The Executive Unbound: After the Madisonian Republic. Eric A. Posner and Adrian Vermeule. Oxford, 2010. Pp 3, 249.

Consider a recent snapshot of our imperial presidency. It is Thursday, September 25, 2008, in the Roosevelt Room of the White House. We are at the heart of the financial meltdown. Not two weeks before, investment bank Lehman Brothers filed for bankruptcy, jeopardizing hundreds of creditor counterparties, including major financial institutions. The following day, insurance giant American International Group (AIG) discloses enormous losses on credit default swaps, prompting the Federal Reserve to extend an emergency loan of $85 billion in exchange for a 79.9 percent equity stake in the company. One of the nation’s oldest money market funds, Reserve Primary Fund, experiences a run, collapsing to an unprecedented share price of less than a dollar and “breaking the buck.” It is clear the Treasury and the Federal Reserve need more funds to forestall a general liquidity crunch. In the Roosevelt Room, Treasury Secretary Henry Paulson Jr and Federal Reserve Chairman Ben Bernanke are addressing skeptical congressional leaders and the two presidential candidates, explaining that the “limits of the Fed’s legal authority” have been reached and that legislative action is needed to prevent “a depression greater than the Great Depression.” The meeting ends in disarray, a “partisan free-for-all.” And as the meeting breaks up, a desperate Paulson approaches Speaker of the House Nancy Pelosi, and—here’s the kicker—“literally bent down on one knee,” pleads for congressional action.
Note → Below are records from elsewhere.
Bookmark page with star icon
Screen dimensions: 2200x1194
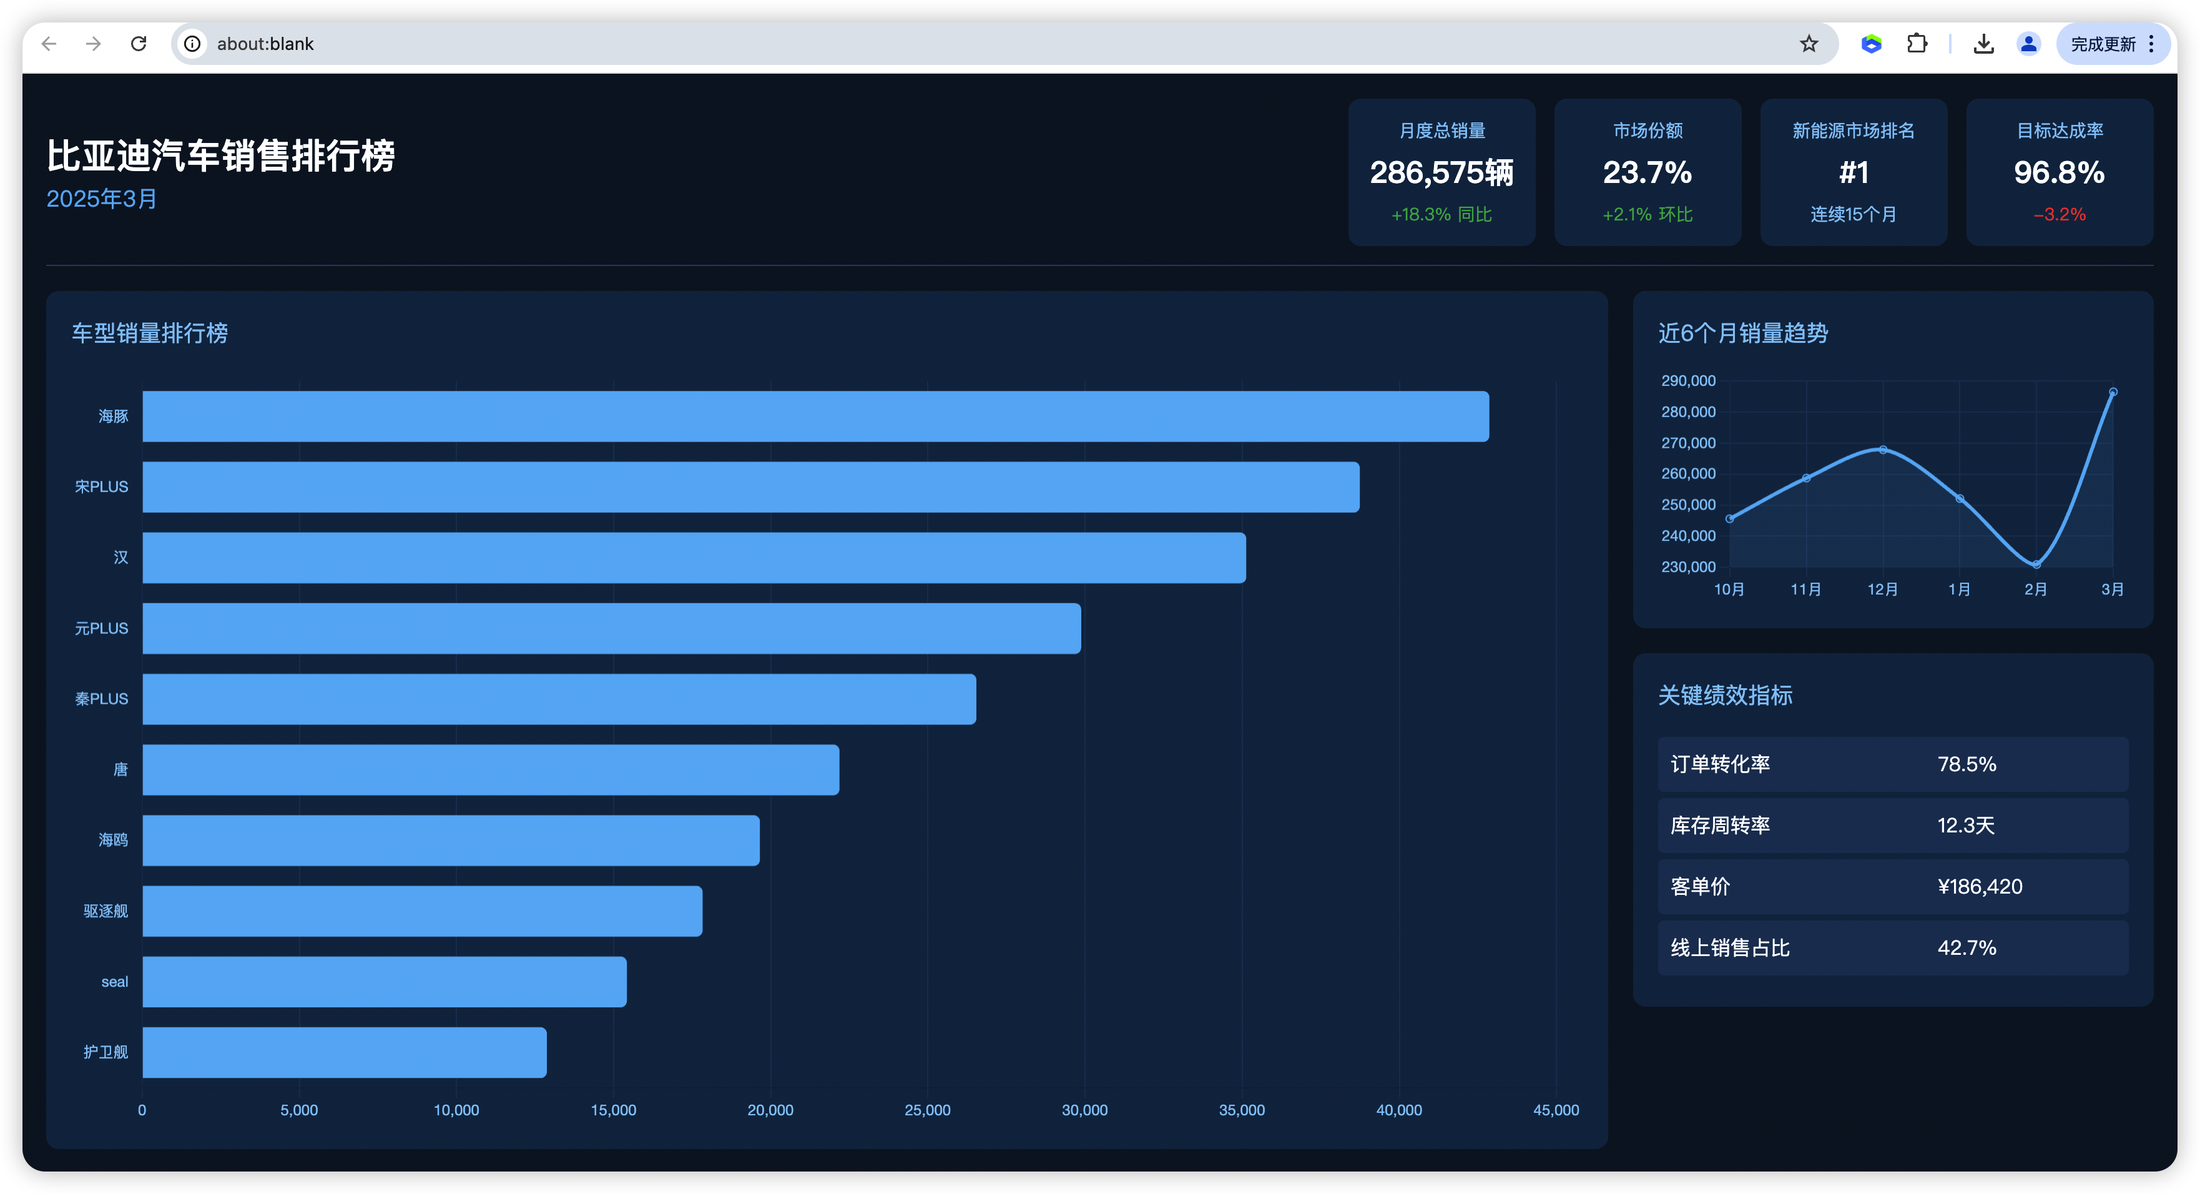[x=1808, y=44]
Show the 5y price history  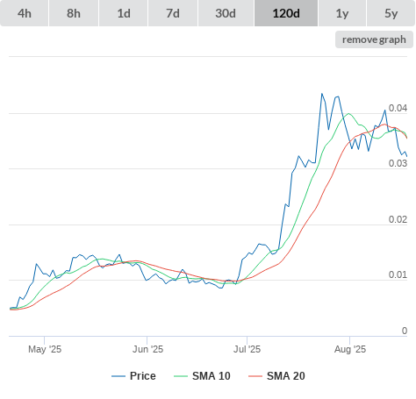point(391,13)
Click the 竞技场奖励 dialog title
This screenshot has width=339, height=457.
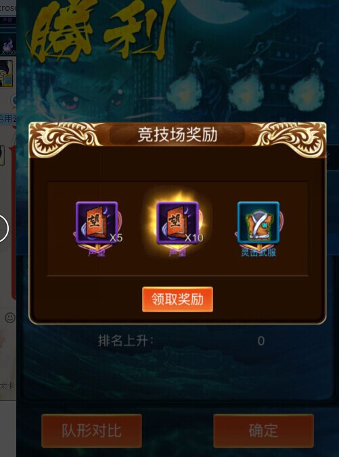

It is close to a tenet of faith among constitutional scholars of diverse persuasions that ours is a republic dominated by the executive branch. Economies of bureaucratic scale, coupled with the executive’s primacy in responding to new security, economic, and environmental crises, are said to have frayed the Constitution’s delicate interbranch balance of powers. As a consequence, it is conventional wisdom that our President is now “imperial,” and Congress “broken.” Eric Posner and Adrian Vermeule—hereinafter collectively “PV”—are among the most sophisticated advocates of this dictum. But with a twist. Drawing on political science, game theory models, and the economics of agency relationships, their book The Executive Unbound: After the Madisonian Republic proposes that neither law nor legally constituted institutions (that is, Congress and courts) in practice impose meaningful constraints on the federal executive.